There is only one thing to wear to a tailgate…a jersey (OK, you can get away with a T-shirt jersey too). And I have zero doubt that we fans take more pride than the players in wearing the jersey. The fan’s jersey means and represents so much to the fan.
Your Sunday instantly becomes kick-ass the moment you roll out of bed and throw on the jersey. The team might not be kicking-off for another 5+ hours but you are ready to roll.
You head to the store to pick up some last minute’s tailgating goods. You see a person wearing the jersey of a rival and that person instantly becomes your enemy. Unlike players who shake hands, hug, and converse, you would enjoy nothing more than to shopping-cart check the man into the frozen food aisle fridge.
As you head down to the game you can easily identify your fellow tailgaters by those people sporting a jersey on the highway. These people will soon become your drinking and eating buddies for the next 3-4 hours!
When you arrive down in the lot you scope out the scene. This fan is instantly looking for jersey winners and violators…
– What idiots have decided to ruin their Sunday by wearing the enemy colors? Even worse what idiots have decided to wear the enemy jersey and the player they are sporting isn’t even on the team anymore? Such an offense should result in being instantly removed from the lot.
– What fans are sporting the best jerseys? It could be a throwback, it could be the college jersey of the star pro, or it could the fan who shelled out $80-$100 on a rookie jersey hoping the kid is a success, thus not forcing him to burn the jersey in year 2 or 3.
– What fans would be better served saving some of their beer money and investing in a new jersey? Come on people, you can’t represent the home team by wearing the jersey of a player 10+ years back who ended up being more bust than star. Lucky for the guy the jersey name tag is peeling and faded. Come on, break out the credit card and get yourself a new jersey. Or at least take 5 bucks and get yourself an obscene T-shirt from the parking lot T-Shirt guy!

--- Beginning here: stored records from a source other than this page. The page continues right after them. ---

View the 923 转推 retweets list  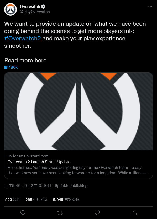click(x=13, y=200)
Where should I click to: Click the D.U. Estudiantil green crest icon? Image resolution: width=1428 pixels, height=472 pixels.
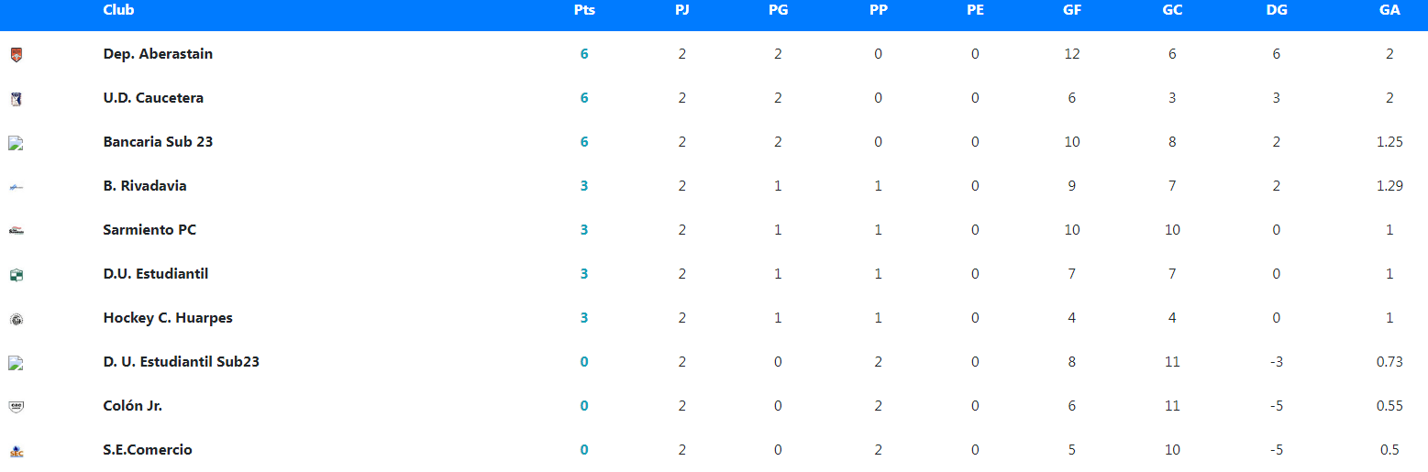(x=16, y=275)
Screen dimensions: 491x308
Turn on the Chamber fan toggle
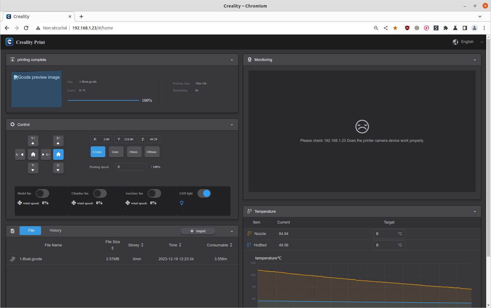point(100,194)
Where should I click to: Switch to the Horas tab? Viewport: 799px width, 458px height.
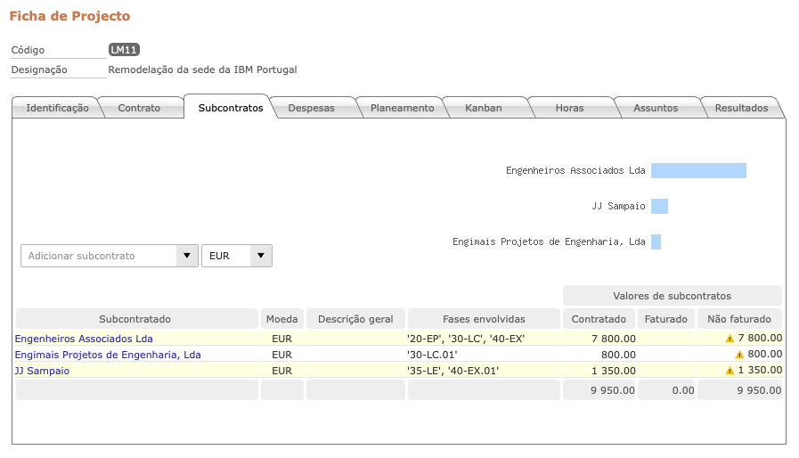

– What boyfriend or husband is forced to tailgate with his significant other sporting a pink jersey. Come on guys, sexy is your woman wearing a regular jersey not the pink jerseys (well unless they are in support of breast cancer awareness!). Youth sizes just aren’t made for the kids.
– And lastly what guy has visions of becoming the next Vince Papale and laid down the cash for a personalized jersey? The home team is already dressing 53 players. You aren’t needed on the field. Save yourself the money and instead support your favorite player. People are making just as much fun of you as the guy who is wearing the jersey of that day’s opponent.
Yep, one item of clothing can make our break your Sunday. Like the players on the field you can instantly become a star or the villain. So come tomorrow you better choose wisely. No pressure!